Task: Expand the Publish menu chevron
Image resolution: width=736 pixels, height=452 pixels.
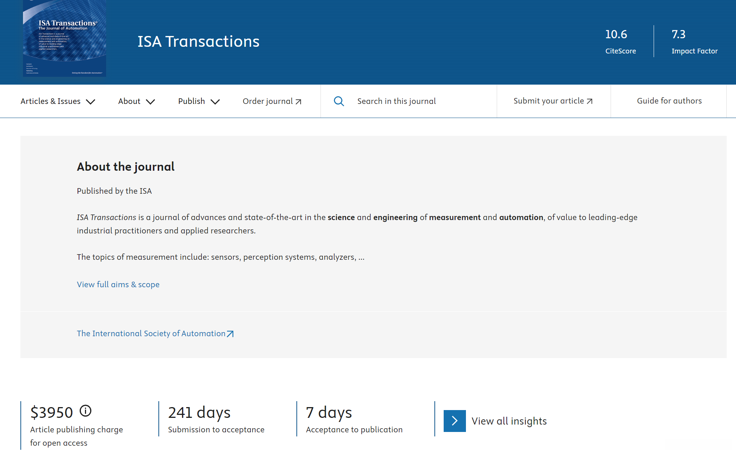Action: click(x=215, y=102)
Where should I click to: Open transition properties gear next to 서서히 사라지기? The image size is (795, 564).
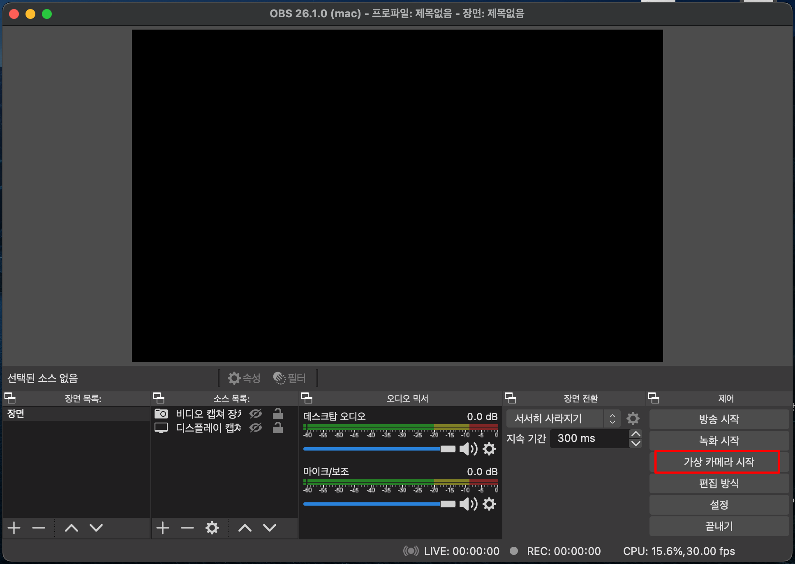click(633, 418)
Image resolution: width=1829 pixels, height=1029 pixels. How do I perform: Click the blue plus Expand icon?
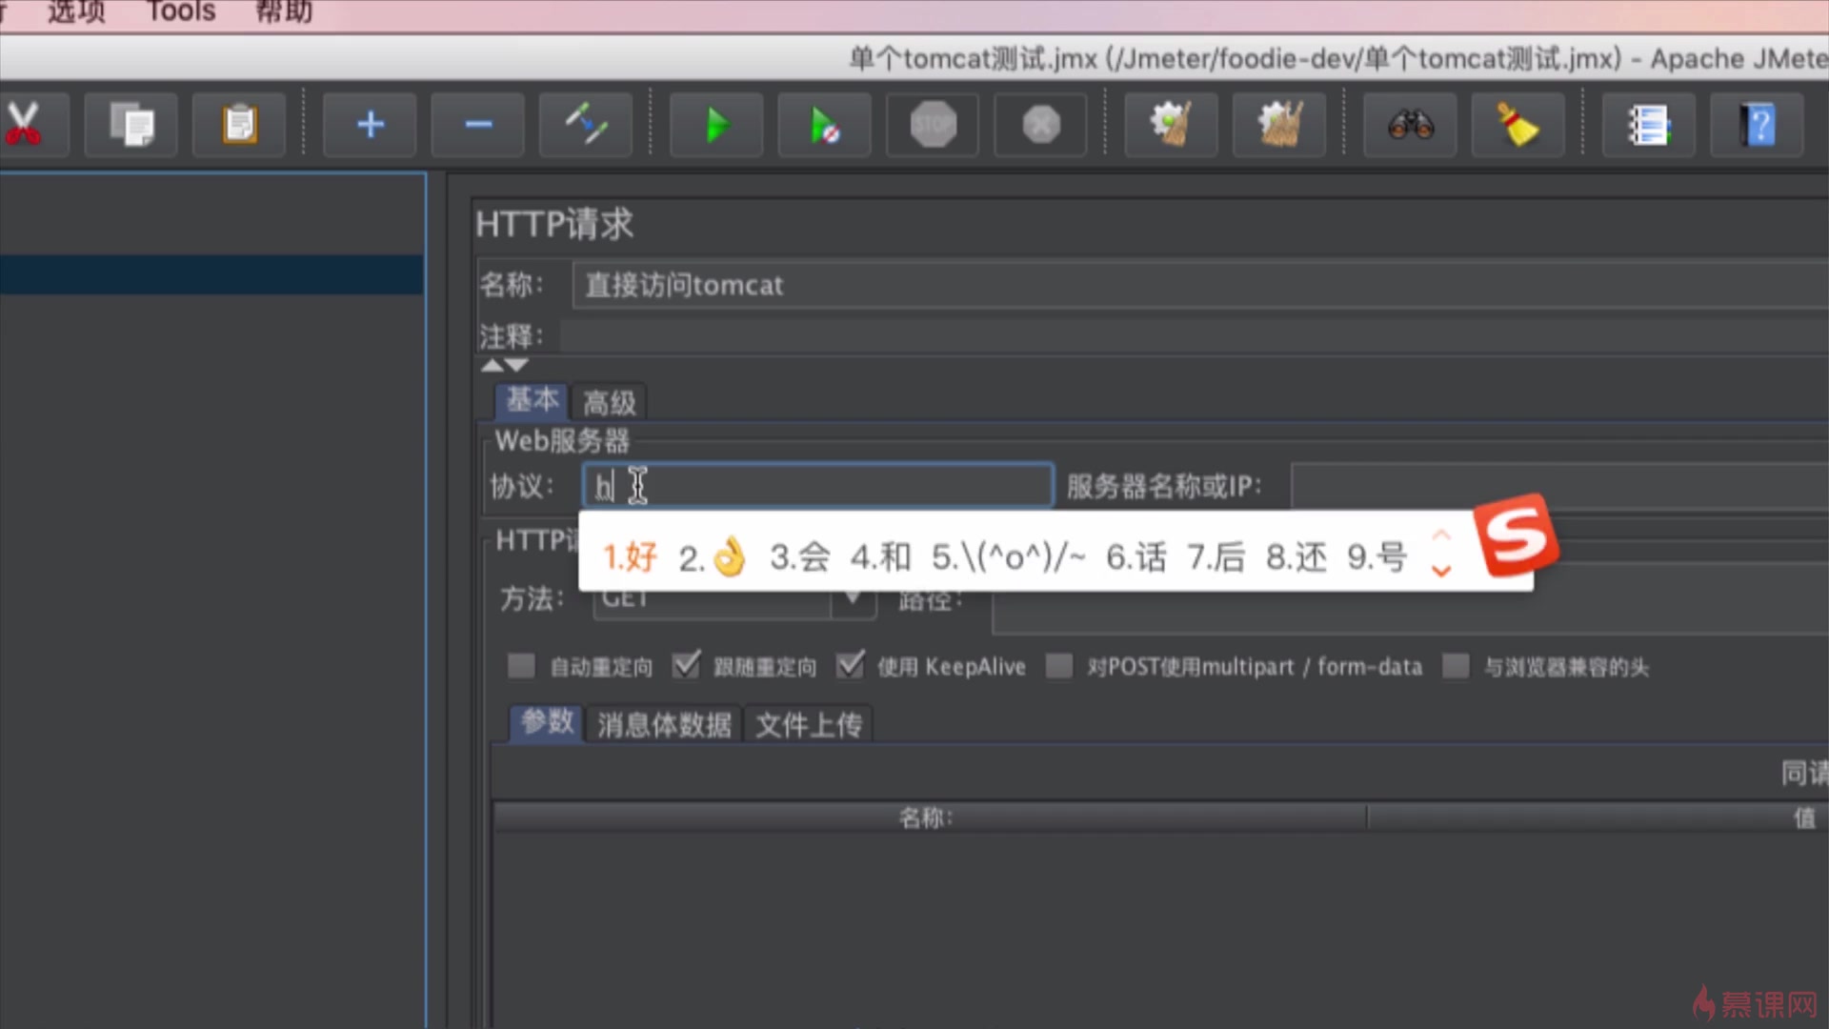point(370,125)
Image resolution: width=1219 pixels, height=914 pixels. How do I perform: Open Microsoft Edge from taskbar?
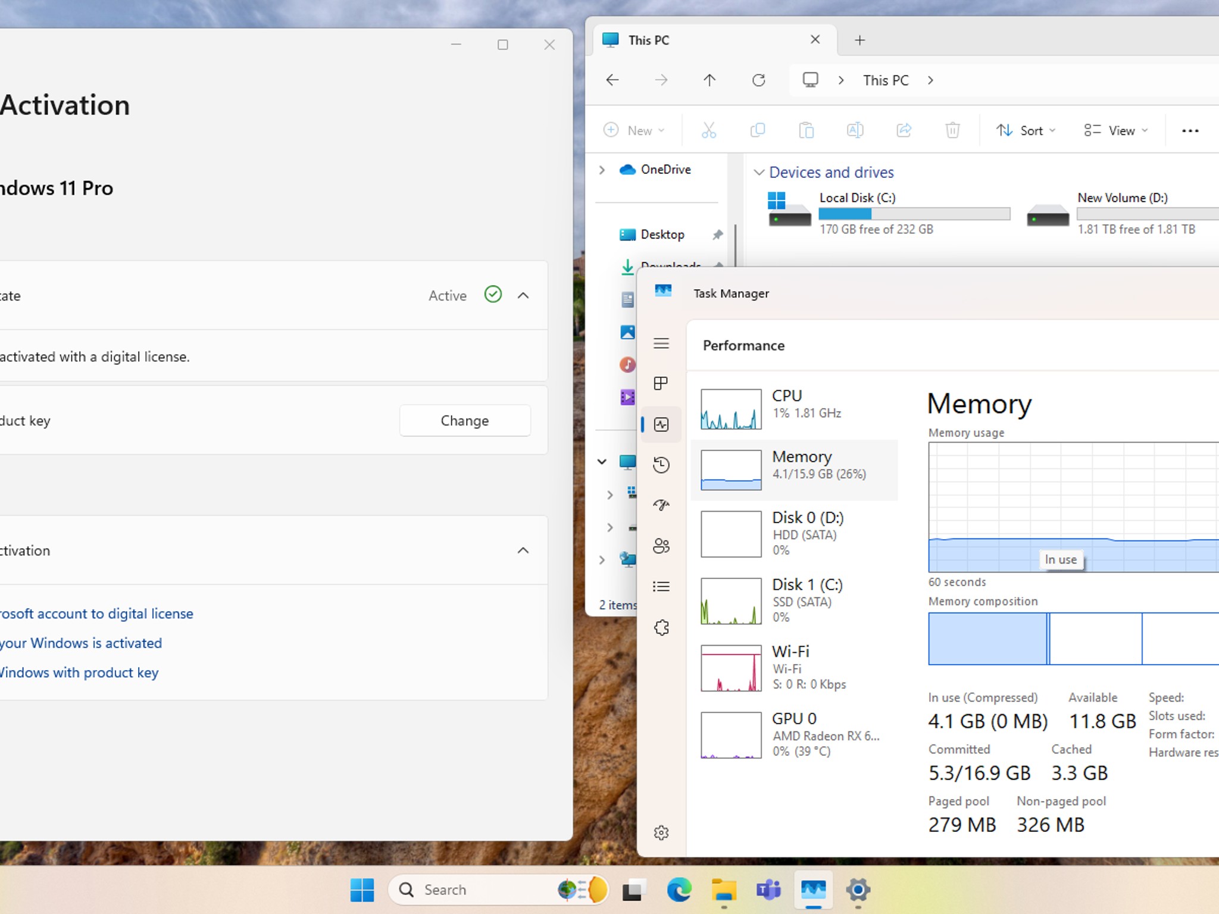tap(679, 890)
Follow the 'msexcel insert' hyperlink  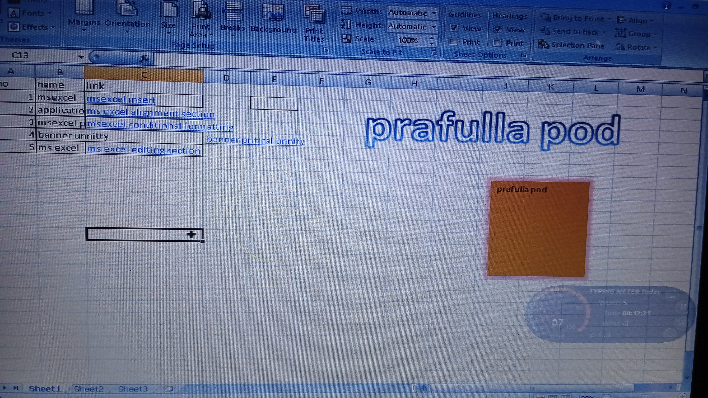(x=121, y=99)
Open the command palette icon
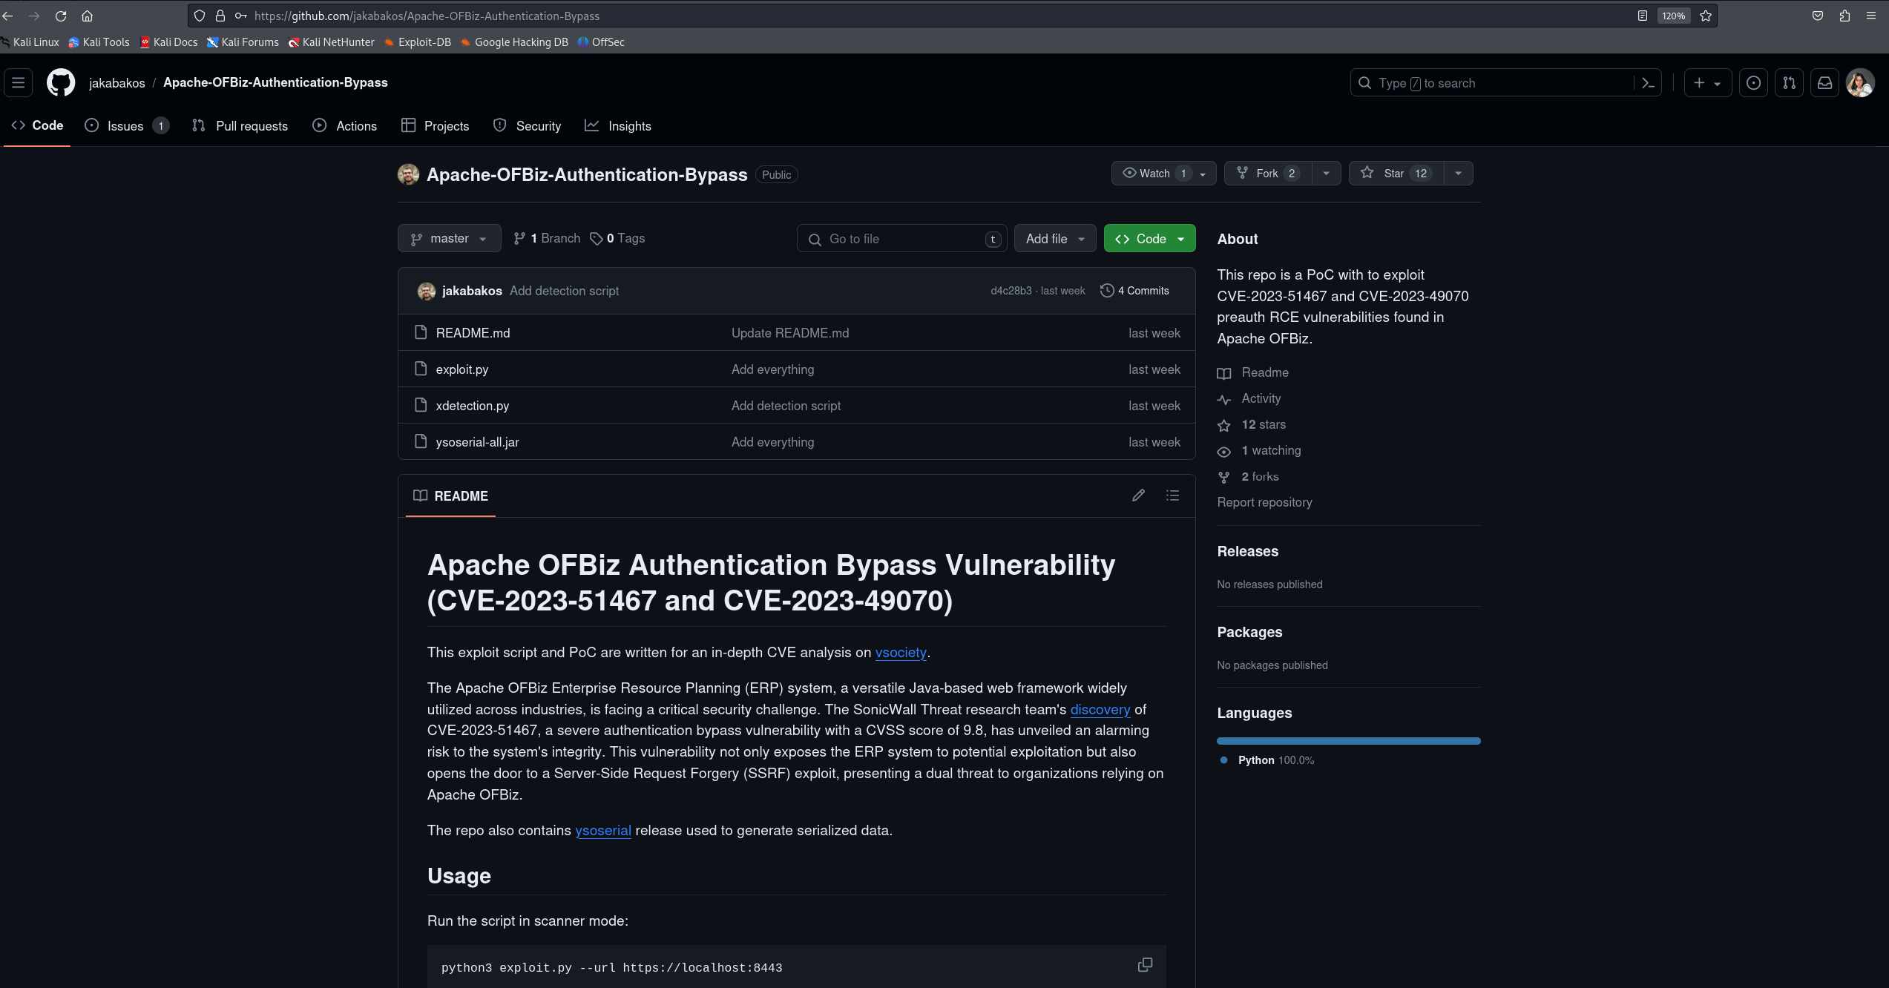 (1648, 83)
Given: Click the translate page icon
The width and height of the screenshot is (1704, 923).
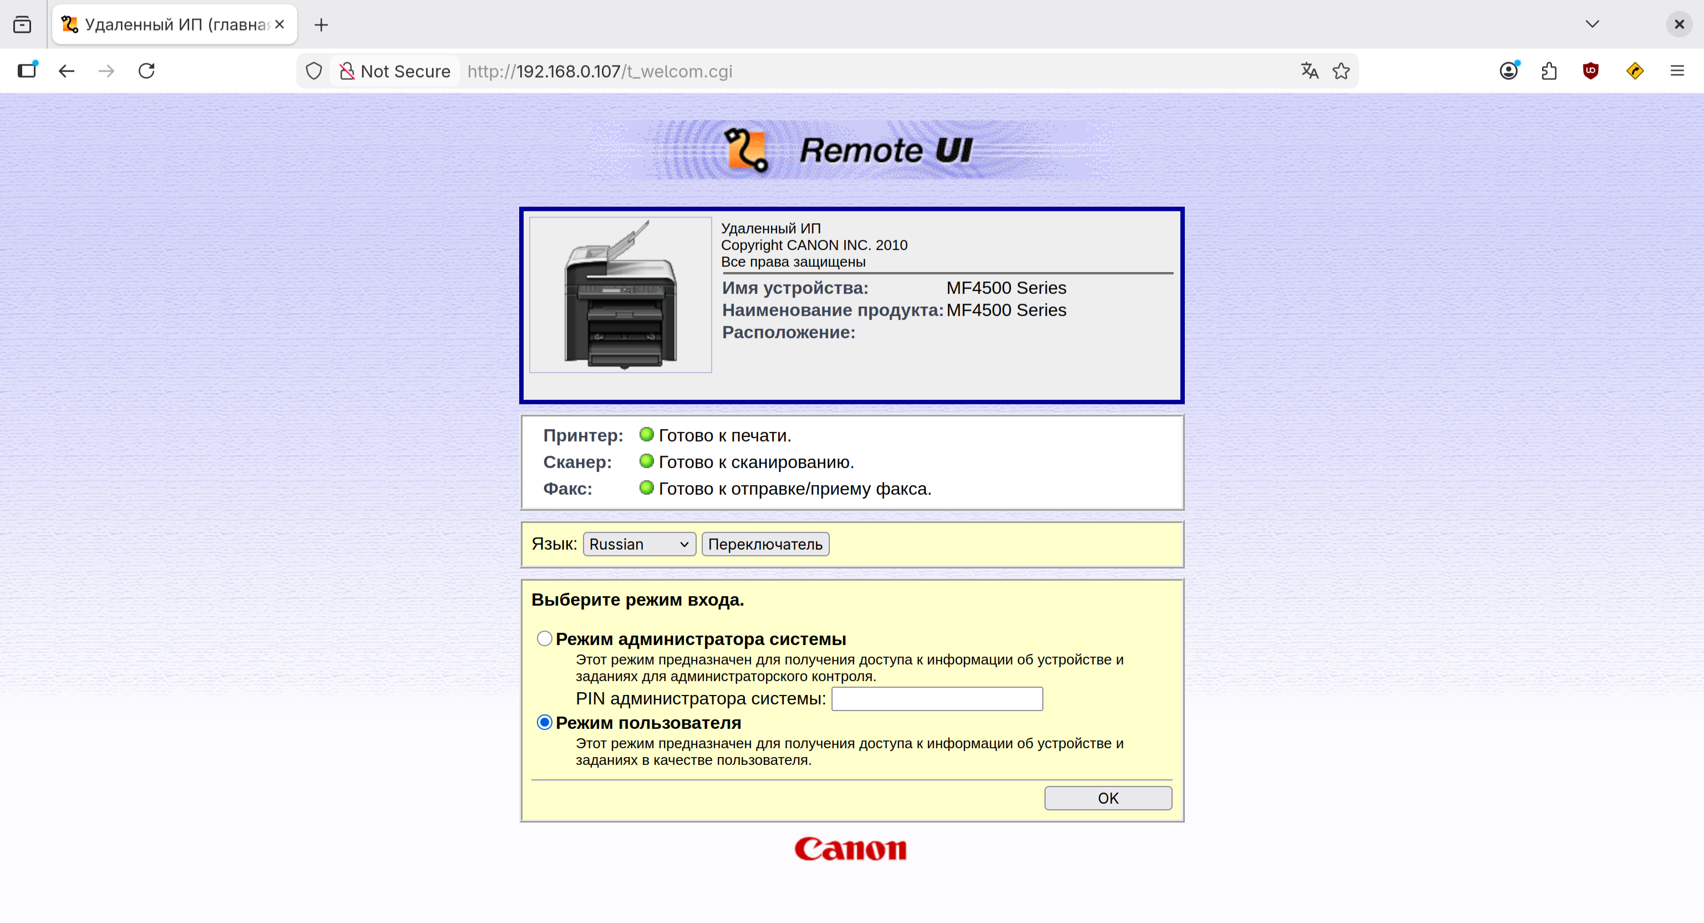Looking at the screenshot, I should coord(1309,71).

★ ★ ★ ★

* _Assignment_
Find the line that contains "Open the command palette icon", then write out that line and each one after it, exactly and with nothing else, through the end of the entries above, without the pictures.

* _Task result_
Open the command palette icon
 (1648, 83)
Given: Click the translate page icon
The width and height of the screenshot is (1704, 923).
Looking at the screenshot, I should coord(1309,71).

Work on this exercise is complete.